Читать «Записки пожилого человека» онлайн - страница 21

Лазарь Ильич Лазарев

Жадный, неутолимый интерес к так называемым простым людям, к их судьбе, к их жизни — неинтересных людей для него не существовало — одна из самых привлекательных черт некрасовских очерков, да и вообще его творчества. Ему и доставалось во всю за то, что у него герои «не те» — и в «В родном городе», и в «Кире Георгиевне», которая была предтечей «московских» повестей Юрия Трифонова, и в зарубежных записках. Ничто так не привлекало Некрасова, как обыкновенные люди — в каждом он видел целый мир, суливший необыкновенные открытия: «Мы бродим по улицам, сидим в тратториях и остериях и не понимаем, о чем вокруг нас говорят, чему радуются, смеются, чем возмущаются. А это, может быть, самое интересное: сидеть вот так вот, в углу за столиком и слушать, наблюдать, а потом и самому ввязаться, затеять какой-нибудь спор — итальянцы любят это, моментально подхватят». Но если во Франции в первую поездку он не мог это делать из-за недостатка времени, в Италии и США кроме этого мешал языковый барьер, дома возможность поговорить, поспорить со случайно встреченными людьми в очереди в гастрономе и в электричке, в такси и у газетной витрины на бульваре, у табачного киоска и в мастерской по ремонту фотоаппаратов (говорю о том, что видел сам), расспросить их, внимательно выслушать их неожиданную исповедь — он использовал, как говорится, на все сто.
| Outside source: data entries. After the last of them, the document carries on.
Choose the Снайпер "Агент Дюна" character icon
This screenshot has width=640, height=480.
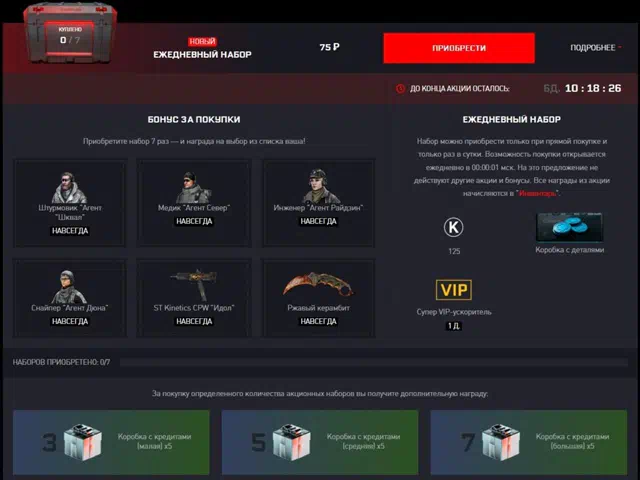click(x=69, y=287)
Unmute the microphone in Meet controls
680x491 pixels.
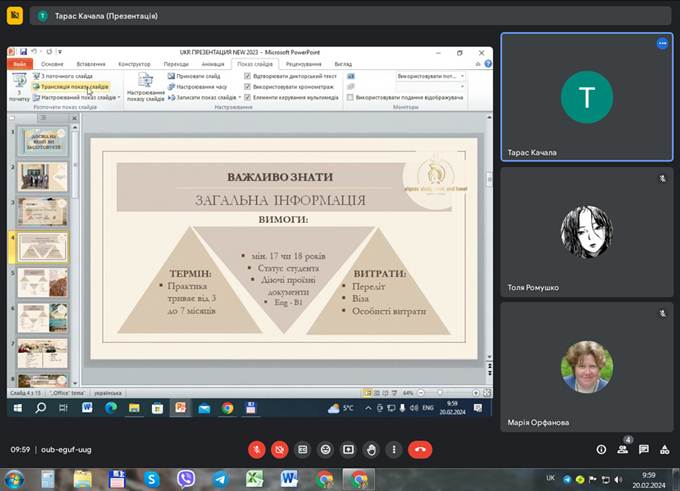coord(257,450)
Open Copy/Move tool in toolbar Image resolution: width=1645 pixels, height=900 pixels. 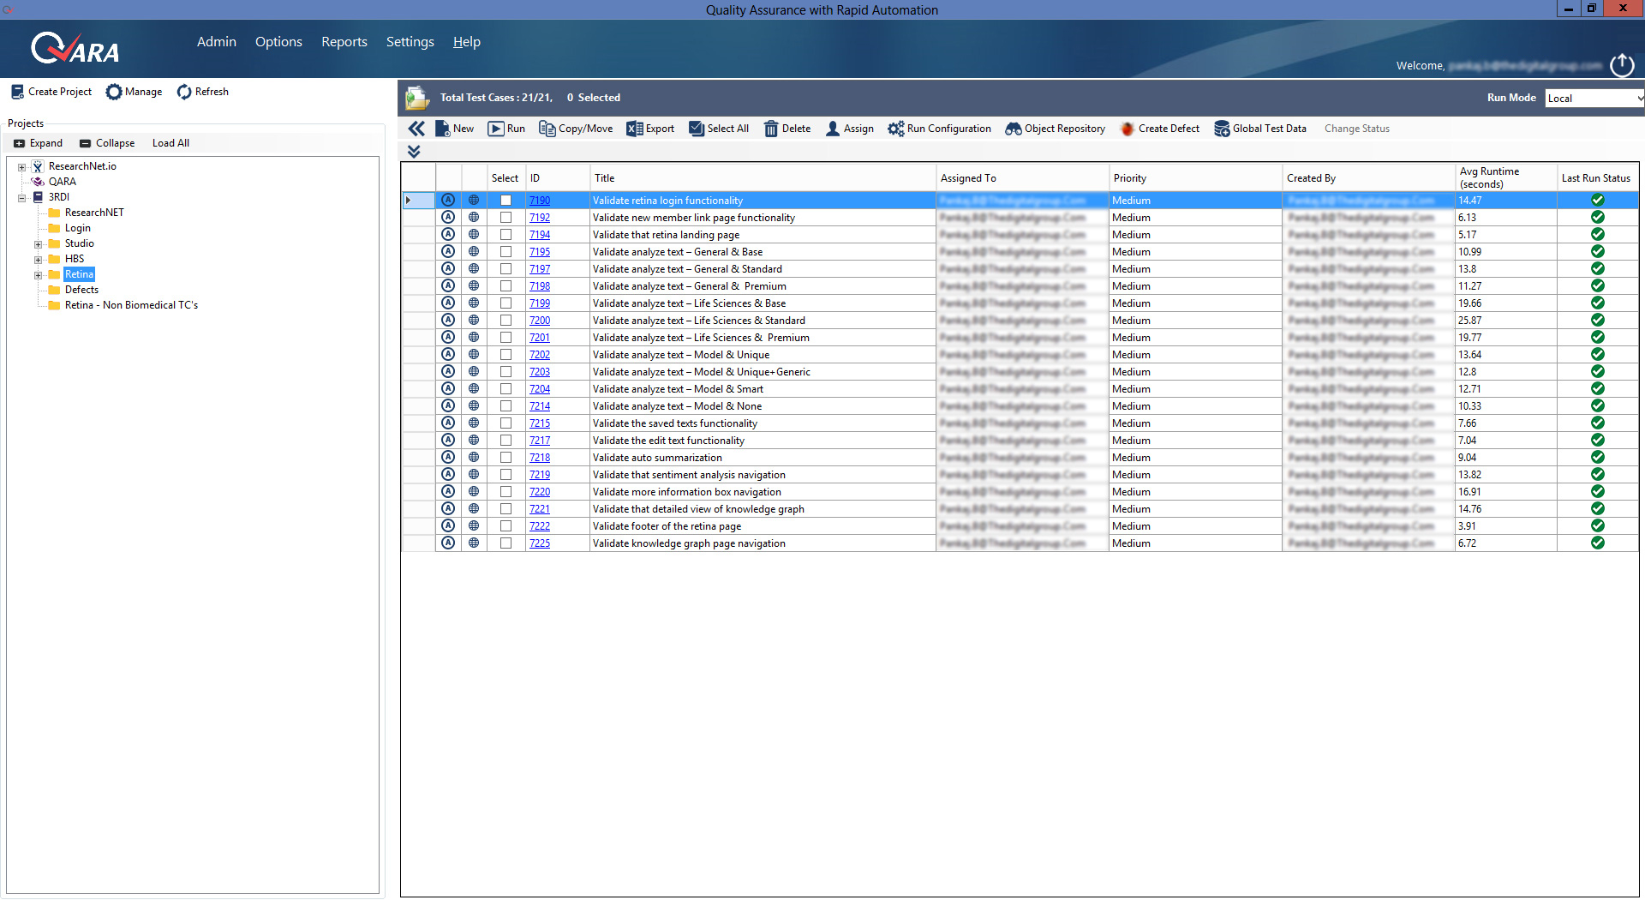tap(547, 129)
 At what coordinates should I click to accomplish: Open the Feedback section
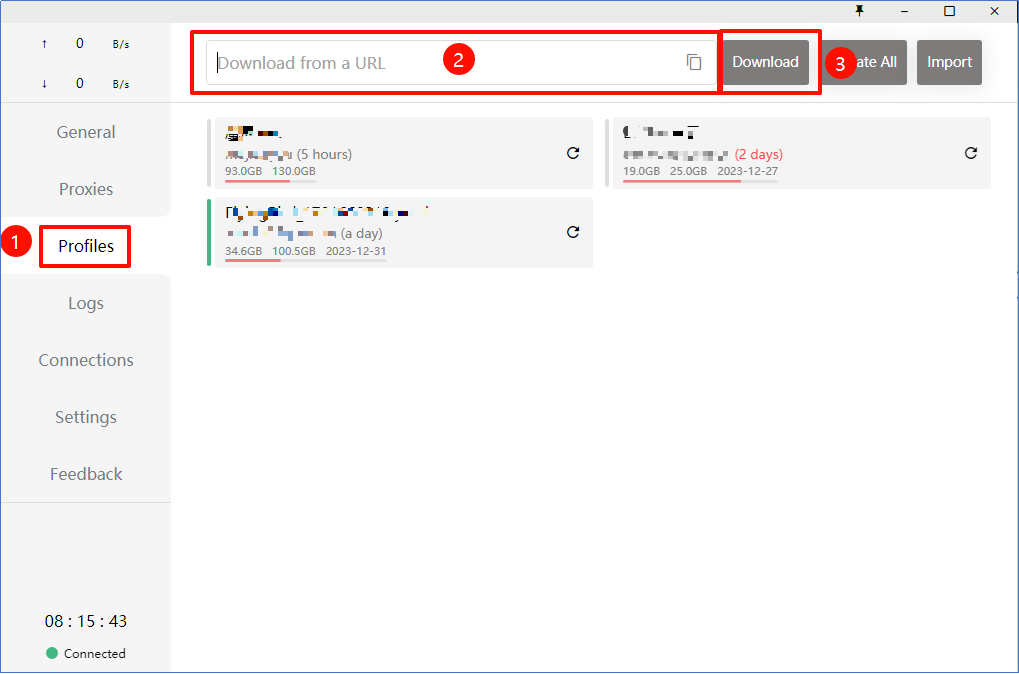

Поэтому, кстати, Некрасов очень обижался — и не без оснований — на Твардовского, который почему-то корил его, что он не знает настоящей жизни народа. Обижался, конечно, потому, что слишком много для него значил Твардовский, — не мог быть равнодушен к его мнению. «Многое я знаю лучше, чем он», — сердился Некрасов. Это была одна из тех больных тем, из-за которых почти каждая публикация некрасовских вещей в «Новом мире» сопровождалась их размолвками и ссорами, горькими обидами. Наверное, не во всем бывал прав и Некрасов, считая, что редакция трусит, — положение «Нового мира» было тяжким, не позавидуешь, свирепое давление на журнал (и цензурное, и всякое иное) никогда не прекращалось. Конечно, оглядкой на цензуру было продиктовано такое, скажем, место в редакционном отзыве Твардовского на рукопись некрасовских очерков «По обе стороны океана»: «Там, где повествование смыкается с общеполитическими актуальными моментами, как, например, „венгерские события“, не ограничиваться одним этим обозначением их, а дать недвусмысленную оценочную формулировку, не оставляя читателю возможности предполагать, что автор избегает прямой политической характеристики предмета». Ясно себе представляю, что говорил Некрасов, прочитав это. Что было, то было. В одну из не самых светлых полос в их сложных отношениях с Твардовским Некрасов в письме просил меня: «Писать о Трифоновиче не хочется [„Литературная газета“ заказала ему статью к 50-летию Твардовского. — Л. Л.]. Он слишком велик и прочен для меня. Выкрути как-нибудь изящно меня из этого дела».